» The problem
What is needed is an exact copy of every entry, without the pictures.

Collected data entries
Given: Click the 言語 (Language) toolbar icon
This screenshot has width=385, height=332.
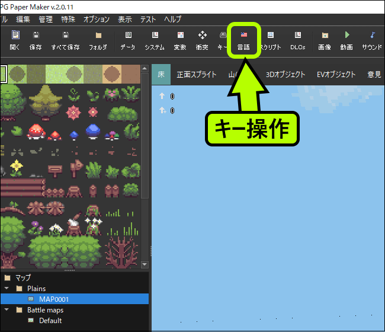Looking at the screenshot, I should (x=244, y=40).
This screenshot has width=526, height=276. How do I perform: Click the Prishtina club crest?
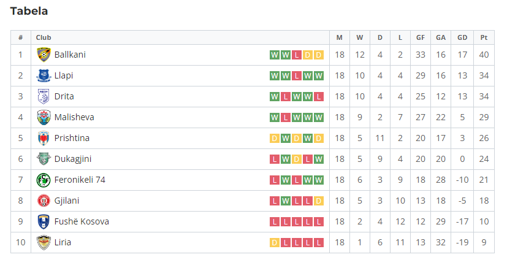(44, 138)
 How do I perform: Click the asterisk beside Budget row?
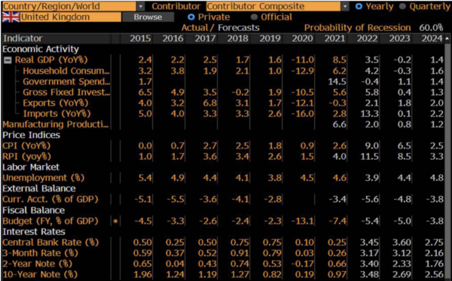[115, 221]
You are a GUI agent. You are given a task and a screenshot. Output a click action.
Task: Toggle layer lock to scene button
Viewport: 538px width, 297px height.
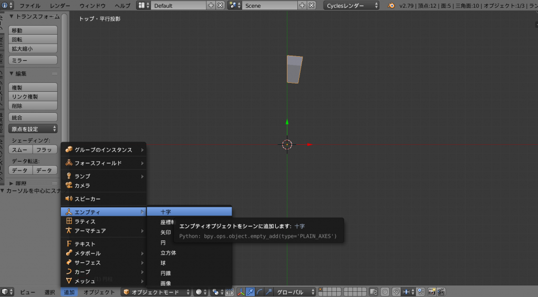(374, 292)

» Task solution
Given: Click the 言語 (Language) toolbar icon
This screenshot has width=385, height=332.
Looking at the screenshot, I should (x=244, y=40).
This screenshot has width=526, height=276. How do I perform: Click the Prishtina club crest?
(44, 138)
 How do I perform: Click the asterisk beside Budget row?
[115, 221]
You are a GUI agent. You are given a task and a screenshot. Output a click action.
Task: Toggle layer lock to scene button
Viewport: 538px width, 297px height.
(374, 292)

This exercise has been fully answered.